Project Lead(s): Zully Puyén
Almost half of the regions in Peru have increased mining activity and, in these areas, the majority of the population is coping with high levels of lead in their blood (over 10 ug/dL).
Chronic exposure to heavy metals (even at low levels) is detrimental to human health and the issue has become a public health concern in Peruvian regions where mining is prevalent.
To date, no studies are available on successful measures for removing heavy metals from the human body.
The objective of this project was to develop a probiotic beverage to be used as a dietary supplement capable of removing heavy metals from the body.

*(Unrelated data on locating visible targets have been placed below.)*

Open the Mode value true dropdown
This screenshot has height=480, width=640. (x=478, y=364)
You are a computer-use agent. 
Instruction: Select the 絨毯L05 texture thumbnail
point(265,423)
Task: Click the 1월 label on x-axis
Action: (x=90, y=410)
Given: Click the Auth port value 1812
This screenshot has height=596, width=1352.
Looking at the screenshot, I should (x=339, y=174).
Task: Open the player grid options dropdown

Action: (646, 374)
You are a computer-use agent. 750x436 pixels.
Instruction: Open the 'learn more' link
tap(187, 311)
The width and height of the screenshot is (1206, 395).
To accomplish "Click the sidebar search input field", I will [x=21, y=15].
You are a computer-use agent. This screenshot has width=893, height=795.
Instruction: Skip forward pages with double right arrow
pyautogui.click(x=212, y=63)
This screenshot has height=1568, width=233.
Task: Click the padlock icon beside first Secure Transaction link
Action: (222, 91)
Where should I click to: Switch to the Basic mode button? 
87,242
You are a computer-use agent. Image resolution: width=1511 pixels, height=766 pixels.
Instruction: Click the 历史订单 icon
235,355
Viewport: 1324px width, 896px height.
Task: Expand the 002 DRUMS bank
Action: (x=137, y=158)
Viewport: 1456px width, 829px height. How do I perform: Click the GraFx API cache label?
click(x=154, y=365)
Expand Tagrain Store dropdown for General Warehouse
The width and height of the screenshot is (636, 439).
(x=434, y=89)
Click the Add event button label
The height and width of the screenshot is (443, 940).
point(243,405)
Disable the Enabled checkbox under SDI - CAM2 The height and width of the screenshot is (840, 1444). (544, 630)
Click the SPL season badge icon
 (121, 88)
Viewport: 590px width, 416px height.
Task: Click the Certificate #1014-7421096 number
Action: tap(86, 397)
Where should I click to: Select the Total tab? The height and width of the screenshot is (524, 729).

The first step in the project involved identifying whether bacteria of the gastrointestinal microbiome from people who are living in areas with high exposure to heavy metal pollution have acquired the ability to resist and depurate heavy metals.
A total of 2,905 isolates from stool cultures was obtained. The probiotic potential of the bacterial isolates recovered from stool samples of people was determined by DNA extraction and purification, molecular characterization by PCR assays and DNA sequencing, using 16S rDNA and HEP-2 cell adhesion assays. These were performed for bacterial isolates resistant to heavy metal.
Assessment of the genetic basis of depurating activity of heavy metals from probiotic bacteria identified during the project was also done.
Mice were then treated with the probiotic and peripheral blood was extracted to evaluate the level of arsenic, mercury and lead collected in two phases (corresponding to previous probiotic treatment) and, after 20 days of treatment with probiotic bacteria, to evaluate the depurating capacity of Lactobacillus sp. strains identified during the project.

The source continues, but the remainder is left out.